- [Zitierter Abschnitt]:
————
Ein paar Kilometer talaufwärts liegt das Wasserkraftwerk Vemork. Hier haben im Zweiten Weltkrieg die Nazis versucht, sogenanntes "Schweres Wasser" für den Bau einer Atombombe zu gewinnen. Norwegische Widerstandskämpfer jagten die Fabrik schließlich in die Luft.

Günstig und sehr schön übernachten kann man in der neuen Jugendherberge von Kvitavatn - das liegt nicht in der Stadt selber, sondern oben an der Schlucht am Fuß des Gaustatoppen (Vorsicht, man fährt leicht an der Abzweigung vorbei und muss dann diverse Serpentinenkilometer wieder zurückfahren - fragt mich nicht, woher ich...).

Untergebracht wird man dort in kleinen traditionellen Holzhütten mit perfektem Gipfelblick.

Östlich von Rjukan am Tinnsjø-See die alte Eisenbahn-Dampffähre Ammonia. Sie ist das Schwesternschiff der Hydro, auf der die Nazis 1944 die Vorräte an "Schwerem Wasser" aus dem Land schaffen wollten. Auch daraus wurde nichts - Widerstandskämpfer versenkten die Fähre mitten im See. Im Hollywood-Streifen "The Heroes of Telemark" mit Kirk Douglas wurde den Männern ein filmisches Denkmal gesetzt.
————
- [Ausgangsmaterial]:
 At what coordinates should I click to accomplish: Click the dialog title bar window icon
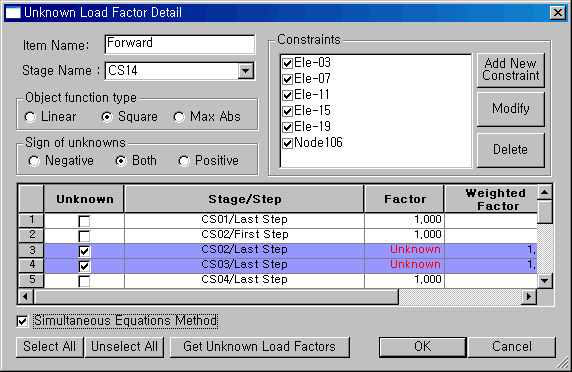(x=13, y=12)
————
- [Aufgabe]: Schreib aus dem Text über Vemork und den Tinnsjø die Stelle ab, die mit „Ein paar Kilometer“ anfängt und bis einschließlich „nicht, woher ich...).“ reicht.

- [Ergebnis]:
Ein paar Kilometer talaufwärts liegt das Wasserkraftwerk Vemork. Hier haben im Zweiten Weltkrieg die Nazis versucht, sogenanntes "Schweres Wasser" für den Bau einer Atombombe zu gewinnen. Norwegische Widerstandskämpfer jagten die Fabrik schließlich in die Luft.

Günstig und sehr schön übernachten kann man in der neuen Jugendherberge von Kvitavatn - das liegt nicht in der Stadt selber, sondern oben an der Schlucht am Fuß des Gaustatoppen (Vorsicht, man fährt leicht an der Abzweigung vorbei und muss dann diverse Serpentinenkilometer wieder zurückfahren - fragt mich nicht, woher ich...).